Increase Your Exposure to Bright Light

Getting a healthy dose of exposure to sunlight every day may solve the problem. Take a walk outside or move your desk to the sunny side of the room.

Light treatment with a light box can also work. Light emanating from a light box mimics the blue-enriched light from the sun. Set it up so the light floods your work space but you’re not looking directly into it: this will likely increase your alertness and help stabilize your sleep. The amount of light exposure needed varies from one person to the next.

Get Enough Vitamin D

Another thing to consider is taking vitamin D supplements. Emerging evidence suggests that lack of the sunshine vitamin may contribute to insomnia and sleep problems in the wintertime, when the days are shorter and more overcast. The latest study published on this topic appeared last February, and the results strongly suggest that sufficient levels of vitamin D are important to maintaining healthy sleep. Among over 3,000 men ages 68 years and older,

  • lower serum vitamin D levels were associated with higher odds of short sleep duration (less than 5 hours a night), and
  • the sleep of men with low levels of vitamin D was less efficient.

The human body produces vitamin D with exposure to sunlight. So people living in northern latitudes are more likely than others to develop a vitamin D deficiency in the wintertime. Other risk factors for vitamin D deficiency are these:

  • Being female or older
  • Being obese or underweight
  • Having a physically inactive lifestyle
  • Having dark skin (The pigment melanin reduces the ability of the skin to manufacture vitamin D with exposure to sunlight.)

While the relationship between sleep and vitamin D is not fully understood, existing research suggests it’s probably a good idea to take a supplement, especially if during the colder months your sleep takes a turn for the worse. The Institute of Medicine recommends 600 international units (IUs) daily for people up to 70 years old and 800 units for people 71 years and older. But the safe upper limit for vitamin D is currently 4,000 IUs a day.

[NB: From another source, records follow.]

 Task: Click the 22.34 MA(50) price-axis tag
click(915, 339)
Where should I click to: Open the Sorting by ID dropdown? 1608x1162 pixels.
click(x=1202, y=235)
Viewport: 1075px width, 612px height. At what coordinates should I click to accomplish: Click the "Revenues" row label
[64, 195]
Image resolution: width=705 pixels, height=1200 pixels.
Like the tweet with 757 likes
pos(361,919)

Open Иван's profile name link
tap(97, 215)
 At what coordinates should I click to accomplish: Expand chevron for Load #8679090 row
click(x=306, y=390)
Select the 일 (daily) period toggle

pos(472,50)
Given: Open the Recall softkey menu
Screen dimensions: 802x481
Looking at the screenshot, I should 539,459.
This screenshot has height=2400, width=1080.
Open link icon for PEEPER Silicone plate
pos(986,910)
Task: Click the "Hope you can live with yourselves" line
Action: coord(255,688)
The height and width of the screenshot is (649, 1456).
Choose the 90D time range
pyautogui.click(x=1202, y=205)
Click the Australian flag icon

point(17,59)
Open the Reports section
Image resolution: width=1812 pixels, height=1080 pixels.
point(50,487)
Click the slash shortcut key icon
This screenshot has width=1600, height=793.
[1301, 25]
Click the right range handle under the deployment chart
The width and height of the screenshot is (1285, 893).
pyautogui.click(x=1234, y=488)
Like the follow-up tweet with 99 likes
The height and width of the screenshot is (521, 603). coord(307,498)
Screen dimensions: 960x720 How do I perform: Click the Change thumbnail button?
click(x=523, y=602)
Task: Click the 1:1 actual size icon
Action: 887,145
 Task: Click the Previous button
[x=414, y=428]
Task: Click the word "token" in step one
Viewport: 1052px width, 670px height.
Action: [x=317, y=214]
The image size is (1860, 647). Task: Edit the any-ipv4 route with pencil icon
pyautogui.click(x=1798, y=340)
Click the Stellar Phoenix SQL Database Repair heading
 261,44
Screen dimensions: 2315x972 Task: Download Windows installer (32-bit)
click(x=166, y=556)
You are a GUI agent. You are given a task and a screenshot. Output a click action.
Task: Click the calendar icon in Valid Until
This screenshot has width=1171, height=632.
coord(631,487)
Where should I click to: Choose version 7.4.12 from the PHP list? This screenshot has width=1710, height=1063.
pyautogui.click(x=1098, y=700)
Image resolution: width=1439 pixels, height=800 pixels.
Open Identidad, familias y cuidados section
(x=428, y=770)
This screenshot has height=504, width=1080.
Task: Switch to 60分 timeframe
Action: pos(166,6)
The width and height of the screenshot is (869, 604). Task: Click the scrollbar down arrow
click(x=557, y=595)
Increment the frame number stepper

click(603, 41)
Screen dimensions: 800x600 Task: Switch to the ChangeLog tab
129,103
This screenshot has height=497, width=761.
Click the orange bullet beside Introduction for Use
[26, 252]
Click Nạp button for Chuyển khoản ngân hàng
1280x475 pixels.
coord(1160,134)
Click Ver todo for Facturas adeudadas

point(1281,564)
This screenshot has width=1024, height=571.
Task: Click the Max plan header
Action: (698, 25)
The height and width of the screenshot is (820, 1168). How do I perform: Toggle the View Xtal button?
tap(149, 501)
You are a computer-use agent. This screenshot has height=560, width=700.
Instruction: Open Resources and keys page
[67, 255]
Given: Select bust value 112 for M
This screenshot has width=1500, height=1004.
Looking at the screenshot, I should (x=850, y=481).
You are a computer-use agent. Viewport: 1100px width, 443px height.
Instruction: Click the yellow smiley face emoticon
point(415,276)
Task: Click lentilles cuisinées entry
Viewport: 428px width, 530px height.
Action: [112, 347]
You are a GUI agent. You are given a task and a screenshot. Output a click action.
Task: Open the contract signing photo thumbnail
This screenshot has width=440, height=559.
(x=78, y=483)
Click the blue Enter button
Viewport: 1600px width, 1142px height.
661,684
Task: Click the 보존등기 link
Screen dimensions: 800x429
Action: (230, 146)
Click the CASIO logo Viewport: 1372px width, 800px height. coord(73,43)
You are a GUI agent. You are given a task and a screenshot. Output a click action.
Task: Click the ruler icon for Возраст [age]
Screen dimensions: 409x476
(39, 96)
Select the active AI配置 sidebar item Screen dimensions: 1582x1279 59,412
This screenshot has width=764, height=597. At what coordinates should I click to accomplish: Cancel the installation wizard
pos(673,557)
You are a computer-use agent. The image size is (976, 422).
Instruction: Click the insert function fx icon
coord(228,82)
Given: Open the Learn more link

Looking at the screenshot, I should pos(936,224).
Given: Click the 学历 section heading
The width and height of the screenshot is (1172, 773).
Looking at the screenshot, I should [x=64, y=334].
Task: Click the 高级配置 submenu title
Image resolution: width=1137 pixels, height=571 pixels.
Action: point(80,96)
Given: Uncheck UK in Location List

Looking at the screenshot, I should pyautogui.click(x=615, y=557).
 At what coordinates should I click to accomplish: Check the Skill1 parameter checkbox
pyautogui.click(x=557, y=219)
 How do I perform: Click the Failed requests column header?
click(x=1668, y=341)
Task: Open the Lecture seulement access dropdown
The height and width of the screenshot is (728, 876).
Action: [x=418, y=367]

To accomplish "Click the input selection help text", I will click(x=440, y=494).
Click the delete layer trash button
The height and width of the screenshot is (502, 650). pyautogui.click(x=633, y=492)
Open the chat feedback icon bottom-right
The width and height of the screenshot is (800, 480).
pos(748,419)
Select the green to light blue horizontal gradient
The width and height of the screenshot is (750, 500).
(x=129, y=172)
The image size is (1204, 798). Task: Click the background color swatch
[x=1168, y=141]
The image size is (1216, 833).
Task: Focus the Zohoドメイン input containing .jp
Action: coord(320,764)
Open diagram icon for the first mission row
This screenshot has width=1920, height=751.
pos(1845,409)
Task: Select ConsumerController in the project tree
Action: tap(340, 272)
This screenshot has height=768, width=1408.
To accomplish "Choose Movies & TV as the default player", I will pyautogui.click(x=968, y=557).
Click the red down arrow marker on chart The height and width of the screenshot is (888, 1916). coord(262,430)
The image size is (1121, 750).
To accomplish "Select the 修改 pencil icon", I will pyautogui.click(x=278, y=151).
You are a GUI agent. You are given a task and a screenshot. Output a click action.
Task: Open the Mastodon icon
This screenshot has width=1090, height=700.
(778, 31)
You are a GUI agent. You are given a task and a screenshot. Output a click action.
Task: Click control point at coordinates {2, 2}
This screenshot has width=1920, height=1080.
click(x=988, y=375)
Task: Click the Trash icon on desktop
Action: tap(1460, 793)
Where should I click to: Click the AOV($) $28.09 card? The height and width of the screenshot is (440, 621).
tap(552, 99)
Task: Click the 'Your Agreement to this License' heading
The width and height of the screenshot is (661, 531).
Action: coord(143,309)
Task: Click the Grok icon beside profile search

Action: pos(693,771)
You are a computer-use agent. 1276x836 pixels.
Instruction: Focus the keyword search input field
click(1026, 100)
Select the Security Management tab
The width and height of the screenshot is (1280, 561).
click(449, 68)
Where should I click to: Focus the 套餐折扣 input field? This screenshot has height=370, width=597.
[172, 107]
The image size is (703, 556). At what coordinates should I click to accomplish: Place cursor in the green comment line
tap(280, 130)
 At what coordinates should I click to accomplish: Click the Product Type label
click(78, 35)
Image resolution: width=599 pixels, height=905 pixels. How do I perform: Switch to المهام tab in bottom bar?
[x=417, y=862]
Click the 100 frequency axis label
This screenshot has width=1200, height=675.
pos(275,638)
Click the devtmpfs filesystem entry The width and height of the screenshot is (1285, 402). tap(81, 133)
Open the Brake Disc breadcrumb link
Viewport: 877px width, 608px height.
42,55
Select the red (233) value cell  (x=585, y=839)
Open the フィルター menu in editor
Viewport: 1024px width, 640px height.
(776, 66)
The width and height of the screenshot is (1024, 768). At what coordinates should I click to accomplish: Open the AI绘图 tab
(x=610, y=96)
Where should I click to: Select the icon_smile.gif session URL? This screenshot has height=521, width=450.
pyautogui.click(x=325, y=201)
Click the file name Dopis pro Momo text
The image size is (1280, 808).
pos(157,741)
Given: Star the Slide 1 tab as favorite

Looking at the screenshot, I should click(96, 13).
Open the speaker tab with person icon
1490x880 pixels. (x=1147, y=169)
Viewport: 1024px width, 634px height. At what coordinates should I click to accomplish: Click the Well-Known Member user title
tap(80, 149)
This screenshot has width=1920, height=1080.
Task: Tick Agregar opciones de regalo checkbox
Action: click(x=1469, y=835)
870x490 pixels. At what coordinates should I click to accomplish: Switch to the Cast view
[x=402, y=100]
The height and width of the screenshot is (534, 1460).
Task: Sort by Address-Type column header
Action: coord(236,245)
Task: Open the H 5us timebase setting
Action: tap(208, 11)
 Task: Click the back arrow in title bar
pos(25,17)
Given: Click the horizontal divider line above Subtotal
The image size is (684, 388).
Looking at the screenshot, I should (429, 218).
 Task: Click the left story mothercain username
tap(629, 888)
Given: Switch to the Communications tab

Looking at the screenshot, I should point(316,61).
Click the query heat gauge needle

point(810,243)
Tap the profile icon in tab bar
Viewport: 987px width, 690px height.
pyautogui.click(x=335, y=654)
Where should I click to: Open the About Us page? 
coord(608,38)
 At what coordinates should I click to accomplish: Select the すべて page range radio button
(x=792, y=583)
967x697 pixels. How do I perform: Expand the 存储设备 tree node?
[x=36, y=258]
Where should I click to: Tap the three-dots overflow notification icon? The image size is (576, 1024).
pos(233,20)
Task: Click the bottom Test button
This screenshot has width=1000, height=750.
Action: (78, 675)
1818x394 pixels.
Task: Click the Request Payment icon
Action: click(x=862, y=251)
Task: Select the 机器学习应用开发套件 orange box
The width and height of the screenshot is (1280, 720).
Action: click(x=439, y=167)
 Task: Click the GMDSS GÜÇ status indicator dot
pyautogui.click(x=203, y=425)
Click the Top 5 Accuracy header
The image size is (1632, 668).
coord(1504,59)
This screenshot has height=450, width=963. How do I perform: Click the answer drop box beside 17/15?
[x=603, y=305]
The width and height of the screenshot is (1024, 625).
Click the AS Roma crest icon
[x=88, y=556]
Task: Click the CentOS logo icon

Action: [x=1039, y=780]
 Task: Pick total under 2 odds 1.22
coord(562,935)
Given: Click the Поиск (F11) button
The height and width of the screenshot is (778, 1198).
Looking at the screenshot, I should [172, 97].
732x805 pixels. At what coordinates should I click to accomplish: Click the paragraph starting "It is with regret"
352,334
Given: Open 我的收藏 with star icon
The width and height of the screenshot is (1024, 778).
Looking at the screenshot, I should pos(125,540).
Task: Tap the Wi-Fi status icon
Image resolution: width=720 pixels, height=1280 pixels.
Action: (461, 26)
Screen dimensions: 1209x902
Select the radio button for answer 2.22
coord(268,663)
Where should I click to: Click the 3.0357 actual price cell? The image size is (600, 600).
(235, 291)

Do you have trouble sleeping in the colder months of the year? If you’ve tried using a light box, has it helped?

Posted by Lois Maharg, The Savvy Insomniac

Lois Maharg has worked with language for many years. She taught ESL, coauthored two textbooks, and then became a reporter, writing about health, education, government, Latino affairs, and food. Her lifelong struggle with insomnia and interest in investigative reporting motivated her to write a book, The Savvy Insomniac: A Personal Journey through Science to Better Sleep. She now freelances as an editor and copy writer at On the Mark Editing.


  1. Well, I knew about the light but I didn’t know about the vitamin D. I think I’ll start the supplement now.



    1. I hope the vitamin D helps, Eric. If it does help stabilize your sleep, please check back in and let us know.



  2. I hate winter because that is probably my sleepless season during my outstation years. (*I am from 1-season country (summer only…)- Singapore)

    Light box is one of the tools I used. Sometimes it helps. Sometimes it doesn’t work for me. Hmm, 50-50… I can say. For me, it is not so much about the light thing.. the coldness makes me worried more (during bedtime). Not sure of anyoen out there have this experience. It is weird to me, I don’t know why.

    Maybe I associate coldness with some negative emotions such as loneliness, unsafe, getting stuck (freezing).



    1. Hi West,

      Thanks for sharing your comments about the light box. I use a light box too, with mixed results. Sometimes it helps. Other times, not so much.

      Your comment about coldness is intriguing. Sleep usually begins as people’s internal temperature starts to drop. A cool bedroom can facilitate that process. So people are usually advised to turn the thermostat down at night to keep the bedroom a little cooler than is comfortable during the day.

      Temperature extremes are never conducive to sleep, though. And being too cold could very well give rise to negative emotions. I hope wherever you are now that you’ve got plenty of warm blankets!